Any people which desires to prosper should remain linked to its own soil. A man should never lose contact with the soil upon which he had the honour of being born. He should not go away except for a short while and always with the intention of returning. The British who became colonizers of necessity, and who, indeed, were great colonizers, have generally obeyed this rule.

As far as continental people are concerned, I am sure that it is important that they should expand only in those directions where it is certain that the soil of conquerors and conquered are contiguous.

This need to become properly enrooted applies to all continental peoples and particularly, in my opinion to the German people. And that most probably explains why we have never really felt the urge to become colonizers. A glance at history, both ancient and modern, will show that overseas enterprises have always in the long run impoverished those who undertook them. They have all, in the end, been exhausted by their efforts; and, in the inevitable nature of things, they have all succumbed to forces to which either they have themselves given birth or which they have themselves re-awakened. What better example of this than the Greeks?

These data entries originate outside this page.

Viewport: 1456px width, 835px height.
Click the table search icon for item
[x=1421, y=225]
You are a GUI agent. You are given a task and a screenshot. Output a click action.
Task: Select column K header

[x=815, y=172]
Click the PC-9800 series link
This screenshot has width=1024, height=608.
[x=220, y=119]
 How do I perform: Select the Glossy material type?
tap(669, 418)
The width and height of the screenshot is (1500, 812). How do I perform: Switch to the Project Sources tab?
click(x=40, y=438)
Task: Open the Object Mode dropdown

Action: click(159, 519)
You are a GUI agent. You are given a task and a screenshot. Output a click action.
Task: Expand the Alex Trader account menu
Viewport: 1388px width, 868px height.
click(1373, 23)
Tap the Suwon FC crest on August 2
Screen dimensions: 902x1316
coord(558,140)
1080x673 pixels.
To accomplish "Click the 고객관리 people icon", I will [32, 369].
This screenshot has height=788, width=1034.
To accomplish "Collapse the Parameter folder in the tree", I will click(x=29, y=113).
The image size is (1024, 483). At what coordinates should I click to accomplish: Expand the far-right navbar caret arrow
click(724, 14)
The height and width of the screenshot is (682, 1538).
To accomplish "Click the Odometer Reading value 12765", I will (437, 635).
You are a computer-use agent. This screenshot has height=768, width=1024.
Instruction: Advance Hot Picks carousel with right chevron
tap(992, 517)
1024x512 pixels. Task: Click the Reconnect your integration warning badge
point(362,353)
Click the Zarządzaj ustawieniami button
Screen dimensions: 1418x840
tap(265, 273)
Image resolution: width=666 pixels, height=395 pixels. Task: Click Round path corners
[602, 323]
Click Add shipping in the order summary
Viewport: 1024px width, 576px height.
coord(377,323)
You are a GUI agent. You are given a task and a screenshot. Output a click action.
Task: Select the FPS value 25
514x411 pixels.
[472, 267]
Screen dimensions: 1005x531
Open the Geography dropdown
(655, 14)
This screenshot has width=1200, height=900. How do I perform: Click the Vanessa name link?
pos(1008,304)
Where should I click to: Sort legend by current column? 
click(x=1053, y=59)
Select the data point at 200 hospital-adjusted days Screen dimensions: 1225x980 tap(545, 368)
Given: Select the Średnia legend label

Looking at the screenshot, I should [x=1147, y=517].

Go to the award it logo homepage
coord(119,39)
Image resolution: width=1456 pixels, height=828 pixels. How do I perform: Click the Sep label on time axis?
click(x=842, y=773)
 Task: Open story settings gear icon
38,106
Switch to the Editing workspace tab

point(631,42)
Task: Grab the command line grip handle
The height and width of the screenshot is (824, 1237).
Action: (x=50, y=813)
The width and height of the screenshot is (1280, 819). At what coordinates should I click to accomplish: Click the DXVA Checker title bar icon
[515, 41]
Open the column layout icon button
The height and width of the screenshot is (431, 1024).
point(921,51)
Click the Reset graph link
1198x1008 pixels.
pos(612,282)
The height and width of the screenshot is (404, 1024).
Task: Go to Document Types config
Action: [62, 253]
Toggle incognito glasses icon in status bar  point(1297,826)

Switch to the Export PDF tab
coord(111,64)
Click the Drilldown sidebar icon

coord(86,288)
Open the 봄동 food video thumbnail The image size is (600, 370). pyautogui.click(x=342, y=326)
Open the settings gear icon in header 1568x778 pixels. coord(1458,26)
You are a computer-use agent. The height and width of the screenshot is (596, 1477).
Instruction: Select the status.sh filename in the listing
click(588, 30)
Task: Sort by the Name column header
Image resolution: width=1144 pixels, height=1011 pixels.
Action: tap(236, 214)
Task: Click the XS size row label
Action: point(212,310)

What was true for the ancient Greeks remains equally true for all Europeans in modern times. To prosper, a people must concentrate its efforts on its own country. A scrutiny of any reasonably long period of history will reveal facts which confirm the truth of this contention.

Spain, France and Britain have all enfeebled, devitalized and drained themselves in these vain colonial enterprises. The continents to which Spain and Britain gave birth, which they created piece by piece, have today acquired a completely independent way of life and a completely egoistical outlook. Even so, they are but artificial worlds, with neither a soul, a culture or a civilization of their own; and judged from that point of view, they are nothing more than excrescences.

It is, of course, possible to make out a case for the success achieved in peopling continents which before had been empty. The United States and Australia afford good examples. Success, certainly - but only on the material side. They are artificial edifices, bodies without age, of which it is impossible to say whether they are still in a state of infancy or whether they have already been touched by senility. In those continents which were inhabited, failure has been even more marked. In them, the white races have imposed their will by force, and the influence they have had on the native inhabitants has been negligible; the Hindus have remained Hindus, the Chinese have remained Chinese, and the Moslems are still Moslems. There have been no profound transformations, and such changes as have occurred are less marked in the religious field, notwithstanding the tremendous efforts of the Christian missionaries, than in any other. There have been a few odd conversions the sincerity of which are open to considerable doubt-except, perhaps in the case of a few simpletons and mentally deficients. The white races did, of course, give some things to the natives, and they were the worst gifts that they could possibly have made, those plagues of our own modern world-materialism, fanaticism, alcoholism and syphilis. For the rest, since these peoples possessed qualities of their own which were superior to anything we could offer them, they have remained essentially unchanged. Where imposition by force was attempted, the results were even more disastrous, and common sense, realizing the futility of such measures, should preclude any recourse to their introduction. One solitary success must be conceded to the colonizers: everywhere they have succeeded in arousing hatred, a hatred that urges these peoples, awakened from their slumbers by us, to rise and drive us out. Indeed, it looks almost as though they had awakened solely and simply for that purpose! Can anyone assert that colonization has increased the number of Christians in the world? Where are those conversions en masse which mark the success of Islam? Here and there one finds isolated islets of Christians, Christians in name, that is, rather than by conviction; and that is the sum total of the successes of this magnificent Christian religion, the guardian of supreme Truth!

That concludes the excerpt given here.